Can you render every line of the items below as a single numbered list, leaving out the blank lines?

◆ MATERIAL FOR THIS EXERCISE:
+===+

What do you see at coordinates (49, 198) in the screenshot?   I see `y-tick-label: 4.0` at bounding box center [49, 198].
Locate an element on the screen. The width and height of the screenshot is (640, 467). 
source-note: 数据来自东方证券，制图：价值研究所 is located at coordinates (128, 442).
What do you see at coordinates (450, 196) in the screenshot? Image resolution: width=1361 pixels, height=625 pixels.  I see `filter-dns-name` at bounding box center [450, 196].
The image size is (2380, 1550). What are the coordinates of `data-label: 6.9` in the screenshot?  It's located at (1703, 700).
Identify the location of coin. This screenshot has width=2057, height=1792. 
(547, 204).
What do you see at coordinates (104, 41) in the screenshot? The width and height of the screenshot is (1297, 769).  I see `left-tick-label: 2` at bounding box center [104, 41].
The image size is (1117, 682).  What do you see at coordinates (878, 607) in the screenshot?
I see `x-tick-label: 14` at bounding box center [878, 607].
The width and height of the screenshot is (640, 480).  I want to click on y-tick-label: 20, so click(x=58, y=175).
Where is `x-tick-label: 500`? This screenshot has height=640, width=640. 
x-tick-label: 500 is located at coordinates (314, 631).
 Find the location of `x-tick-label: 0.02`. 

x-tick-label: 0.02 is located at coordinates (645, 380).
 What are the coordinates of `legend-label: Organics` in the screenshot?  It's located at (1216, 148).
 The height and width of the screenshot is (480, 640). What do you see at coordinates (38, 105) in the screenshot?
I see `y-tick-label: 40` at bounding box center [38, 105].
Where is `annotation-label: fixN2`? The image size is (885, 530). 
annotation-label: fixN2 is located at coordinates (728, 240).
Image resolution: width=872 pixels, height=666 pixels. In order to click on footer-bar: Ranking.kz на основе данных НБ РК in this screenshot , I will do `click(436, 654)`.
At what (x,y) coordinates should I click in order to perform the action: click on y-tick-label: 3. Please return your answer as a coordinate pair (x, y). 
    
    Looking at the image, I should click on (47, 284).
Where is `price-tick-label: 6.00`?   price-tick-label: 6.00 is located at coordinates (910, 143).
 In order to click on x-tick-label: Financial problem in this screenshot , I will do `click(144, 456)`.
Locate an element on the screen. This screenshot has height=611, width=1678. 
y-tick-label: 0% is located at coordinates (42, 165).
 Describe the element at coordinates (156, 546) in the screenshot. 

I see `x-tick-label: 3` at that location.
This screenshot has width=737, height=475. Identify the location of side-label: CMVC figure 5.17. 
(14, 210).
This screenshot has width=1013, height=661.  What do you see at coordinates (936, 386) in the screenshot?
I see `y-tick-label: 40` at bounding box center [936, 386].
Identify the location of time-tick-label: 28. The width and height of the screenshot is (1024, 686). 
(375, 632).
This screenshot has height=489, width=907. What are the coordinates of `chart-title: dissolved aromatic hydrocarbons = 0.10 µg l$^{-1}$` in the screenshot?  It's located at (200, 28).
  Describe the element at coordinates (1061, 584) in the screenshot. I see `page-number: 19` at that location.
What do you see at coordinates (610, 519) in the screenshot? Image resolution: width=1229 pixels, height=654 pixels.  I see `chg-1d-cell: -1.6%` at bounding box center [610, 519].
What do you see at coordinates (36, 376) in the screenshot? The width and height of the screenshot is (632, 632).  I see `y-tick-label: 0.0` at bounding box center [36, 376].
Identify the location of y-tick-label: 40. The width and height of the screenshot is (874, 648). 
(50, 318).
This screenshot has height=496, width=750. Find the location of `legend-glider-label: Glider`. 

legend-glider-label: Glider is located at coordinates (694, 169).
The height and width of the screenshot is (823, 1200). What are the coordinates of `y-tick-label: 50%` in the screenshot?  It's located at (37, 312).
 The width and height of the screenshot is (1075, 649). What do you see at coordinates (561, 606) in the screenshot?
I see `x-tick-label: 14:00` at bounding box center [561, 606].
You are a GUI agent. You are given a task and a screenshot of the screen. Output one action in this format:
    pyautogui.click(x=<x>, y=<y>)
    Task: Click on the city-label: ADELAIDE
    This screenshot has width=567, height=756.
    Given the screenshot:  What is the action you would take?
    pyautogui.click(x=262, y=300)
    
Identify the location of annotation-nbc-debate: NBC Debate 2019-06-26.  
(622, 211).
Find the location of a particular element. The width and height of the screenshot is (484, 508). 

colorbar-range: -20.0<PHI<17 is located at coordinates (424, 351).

+===+

◆ FINISHED EXERCISE:
1. What do you see at coordinates (49, 198) in the screenshot?   I see `y-tick-label: 4.0` at bounding box center [49, 198].
2. Locate an element on the screen. The width and height of the screenshot is (640, 467). 
3. source-note: 数据来自东方证券，制图：价值研究所 is located at coordinates (128, 442).
4. What do you see at coordinates (450, 196) in the screenshot? Image resolution: width=1361 pixels, height=625 pixels.  I see `filter-dns-name` at bounding box center [450, 196].
5. The image size is (2380, 1550). What are the coordinates of `data-label: 6.9` in the screenshot?  It's located at (1703, 700).
6. Identify the location of coin. This screenshot has width=2057, height=1792. 
7. (547, 204).
8. What do you see at coordinates (104, 41) in the screenshot? The width and height of the screenshot is (1297, 769).  I see `left-tick-label: 2` at bounding box center [104, 41].
9. The image size is (1117, 682).  What do you see at coordinates (878, 607) in the screenshot?
10. I see `x-tick-label: 14` at bounding box center [878, 607].
11. The width and height of the screenshot is (640, 480).  I want to click on y-tick-label: 20, so click(x=58, y=175).
12. Where is `x-tick-label: 500`? This screenshot has height=640, width=640. 
13. x-tick-label: 500 is located at coordinates (314, 631).
14.  Find the location of `x-tick-label: 0.02`. 
15. x-tick-label: 0.02 is located at coordinates (645, 380).
16.  What are the coordinates of `legend-label: Organics` in the screenshot?  It's located at (1216, 148).
17.  The height and width of the screenshot is (480, 640). What do you see at coordinates (38, 105) in the screenshot?
18. I see `y-tick-label: 40` at bounding box center [38, 105].
19. Where is `annotation-label: fixN2`? The image size is (885, 530). 
20. annotation-label: fixN2 is located at coordinates (728, 240).
21. Image resolution: width=872 pixels, height=666 pixels. In order to click on footer-bar: Ranking.kz на основе данных НБ РК in this screenshot , I will do `click(436, 654)`.
22. At what (x,y) coordinates should I click in order to perform the action: click on y-tick-label: 3. Please return your answer as a coordinate pair (x, y). 
23.     Looking at the image, I should click on (47, 284).
24. Where is `price-tick-label: 6.00`?   price-tick-label: 6.00 is located at coordinates (910, 143).
25.  In order to click on x-tick-label: Financial problem in this screenshot , I will do `click(144, 456)`.
26. Locate an element on the screen. This screenshot has height=611, width=1678. 
27. y-tick-label: 0% is located at coordinates (42, 165).
28.  Describe the element at coordinates (156, 546) in the screenshot. 
29. I see `x-tick-label: 3` at that location.
30. This screenshot has width=737, height=475. Identify the location of side-label: CMVC figure 5.17. 
31. (14, 210).
32. This screenshot has width=1013, height=661.  What do you see at coordinates (936, 386) in the screenshot?
33. I see `y-tick-label: 40` at bounding box center [936, 386].
34. Identify the location of time-tick-label: 28. The width and height of the screenshot is (1024, 686). 
35. (375, 632).
36. This screenshot has height=489, width=907. What are the coordinates of `chart-title: dissolved aromatic hydrocarbons = 0.10 µg l$^{-1}$` in the screenshot?  It's located at (200, 28).
37.   Describe the element at coordinates (1061, 584) in the screenshot. I see `page-number: 19` at that location.
38. What do you see at coordinates (610, 519) in the screenshot? Image resolution: width=1229 pixels, height=654 pixels.  I see `chg-1d-cell: -1.6%` at bounding box center [610, 519].
39. What do you see at coordinates (36, 376) in the screenshot? The width and height of the screenshot is (632, 632).  I see `y-tick-label: 0.0` at bounding box center [36, 376].
40. Identify the location of y-tick-label: 40. The width and height of the screenshot is (874, 648). 
41. (50, 318).
42. This screenshot has height=496, width=750. Find the location of `legend-glider-label: Glider`. 
43. legend-glider-label: Glider is located at coordinates (694, 169).
44. The height and width of the screenshot is (823, 1200). What are the coordinates of `y-tick-label: 50%` in the screenshot?  It's located at (37, 312).
45.  The width and height of the screenshot is (1075, 649). What do you see at coordinates (561, 606) in the screenshot?
46. I see `x-tick-label: 14:00` at bounding box center [561, 606].
47. You are a GUI agent. You are given a task and a screenshot of the screen. Output one action in this format:
48.     pyautogui.click(x=<x>, y=<y>)
49.     Task: Click on the city-label: ADELAIDE
50.     This screenshot has width=567, height=756.
51.     Given the screenshot:  What is the action you would take?
52.     pyautogui.click(x=262, y=300)
53. Identify the location of annotation-nbc-debate: NBC Debate 2019-06-26.  
54. (622, 211).
55. Find the location of a particular element. The width and height of the screenshot is (484, 508). 
56. colorbar-range: -20.0<PHI<17 is located at coordinates (424, 351).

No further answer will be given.